Setelah kelas berakhir, Sakura mengingatkan aku untuk pergi ke rumahnya sepulang sekolah.

“Sampai jumpa pukul empat, ya? Apa kau butuh tumpangan?”

“Tidak,” jawabku. “Aku bawa mobil bibiku.”

“Oh, baiklah. Oke, sampai jumpa nanti!” Sakura tersenyum dan melambaikan tangan sambil berjalan menyusuri lorong sekolah. Aku hanya berdiri di samping dan melihatnya pergi. Bel berbunyi, dan aku sadar akan terlambat untuk kelas berikutnya jika aku tidak bergerak cepat.

Sepulang sekolah, aku pergi ke kediaman Haruno, parkir di pinggir jalan sampai pukul tiga lewat 59 menit, dan kemudian benar-benar gagal keluar dari mobil. Begitu jam berubah jadi pukul empat, aku tahu tidak mungkin aku bisa berjalan ke pintu rumahnya. Kuhirup napas dalam-dalam sebelum menyetir kembali ke rumah.

Begitu aku sampai di rumah, aku duduk di sofa sambil memegangi kepala.

Aku tidak bisa melakukan ini.

Aku tidak bisa mengerjakan tugas kelompok dengan Haruno Sakura.

Tidak mungkin.

Bel pintu berbunyi, dan aku tahu itu Sakura jauh sebelum dia mulai menggedor pintu dan berteriak padaku untuk membiarkannya masuk.
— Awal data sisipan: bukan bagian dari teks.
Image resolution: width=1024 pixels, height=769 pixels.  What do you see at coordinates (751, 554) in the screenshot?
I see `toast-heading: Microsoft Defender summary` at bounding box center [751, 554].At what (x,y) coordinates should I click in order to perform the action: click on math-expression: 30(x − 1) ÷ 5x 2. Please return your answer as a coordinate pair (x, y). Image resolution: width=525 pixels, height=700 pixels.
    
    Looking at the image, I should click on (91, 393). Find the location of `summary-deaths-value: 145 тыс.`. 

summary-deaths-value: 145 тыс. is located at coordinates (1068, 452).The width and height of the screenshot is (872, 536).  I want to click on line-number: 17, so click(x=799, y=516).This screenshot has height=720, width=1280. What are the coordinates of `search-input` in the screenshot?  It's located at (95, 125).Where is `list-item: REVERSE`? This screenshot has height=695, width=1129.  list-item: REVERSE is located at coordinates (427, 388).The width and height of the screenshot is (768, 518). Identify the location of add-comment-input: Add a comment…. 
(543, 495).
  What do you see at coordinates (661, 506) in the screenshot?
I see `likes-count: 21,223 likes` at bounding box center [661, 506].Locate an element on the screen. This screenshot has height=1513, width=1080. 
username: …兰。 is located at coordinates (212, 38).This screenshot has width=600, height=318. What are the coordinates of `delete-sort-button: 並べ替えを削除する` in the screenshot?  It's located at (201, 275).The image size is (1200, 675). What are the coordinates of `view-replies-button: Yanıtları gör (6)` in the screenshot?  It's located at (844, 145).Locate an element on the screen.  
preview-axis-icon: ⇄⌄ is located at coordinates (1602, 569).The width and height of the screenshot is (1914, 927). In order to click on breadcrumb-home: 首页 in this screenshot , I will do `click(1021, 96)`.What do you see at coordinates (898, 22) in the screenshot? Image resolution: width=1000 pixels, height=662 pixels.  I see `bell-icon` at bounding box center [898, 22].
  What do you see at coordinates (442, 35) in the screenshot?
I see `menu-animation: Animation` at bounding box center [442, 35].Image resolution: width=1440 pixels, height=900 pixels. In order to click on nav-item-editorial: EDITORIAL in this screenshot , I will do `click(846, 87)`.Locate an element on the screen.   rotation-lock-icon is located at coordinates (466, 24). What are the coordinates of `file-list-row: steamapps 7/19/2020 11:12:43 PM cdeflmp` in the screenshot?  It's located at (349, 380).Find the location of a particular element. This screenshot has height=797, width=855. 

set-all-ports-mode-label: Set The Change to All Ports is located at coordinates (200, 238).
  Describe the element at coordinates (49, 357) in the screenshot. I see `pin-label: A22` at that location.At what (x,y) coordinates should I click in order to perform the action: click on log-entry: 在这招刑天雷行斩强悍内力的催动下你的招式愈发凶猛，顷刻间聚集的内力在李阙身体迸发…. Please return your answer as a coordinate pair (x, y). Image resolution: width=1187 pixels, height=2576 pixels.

Mengingat kegigihannya kemarin, aku mengalah dan akhirnya membuka pintu.

“Sasuke! Kenapa kau tidak datang?”

Terkejut dengan pertanyaan Sakura yang tiba-tiba ini, aku hanya bisa diam berdiri dan menatap kakinya – sepatu keds hitam dengan tali kuning cerah. Aku penasaran kenapa dia pilih tali sepatu warna itu, karena jelas warna itu bukan tali asli sepatunya.

“Sasuke?” kata Sakura. Suaranya jadi lembut. “Apa kau lupa untuk datang?”

“Tidak,” jawabku. “Aku ada di sana.”

“Kau ada di sana?” ulang Sakura. “Sasuke, aku menunggumu, tapi kau tidak mengetuk pintu.”

“Aku tidak bisa.”

“Kenapa tidak?”

Kutatap wajahnya, lalu cepat-cepat buang muka. Kutendang ujung kakiku dengan tumit.

“Tidak apa-apa,” kata Sakura, “kau bisa memberitahuku.”

Sakura meraih tanganku. Jemarinya melingkari milikku, dan tangannya benar-benar lembut. Aku jadi bertanya-tanya apa dia sering mengoleskan lotion. Tangan ibuku selalu kering di musim dingin, dan Ibu mengolesinya dengan lotion setelah cuci tangan.

“Sasuke?”

“Aku cuma ... tidak bisa,” bisikku.

“Apa kau ingin kita kerja kelompok di sini?”

“Oke.”

Aku tidak mampu menolaknya, jadi kami siapkan hal-hal untuk tugas kelompok di atas meja makan.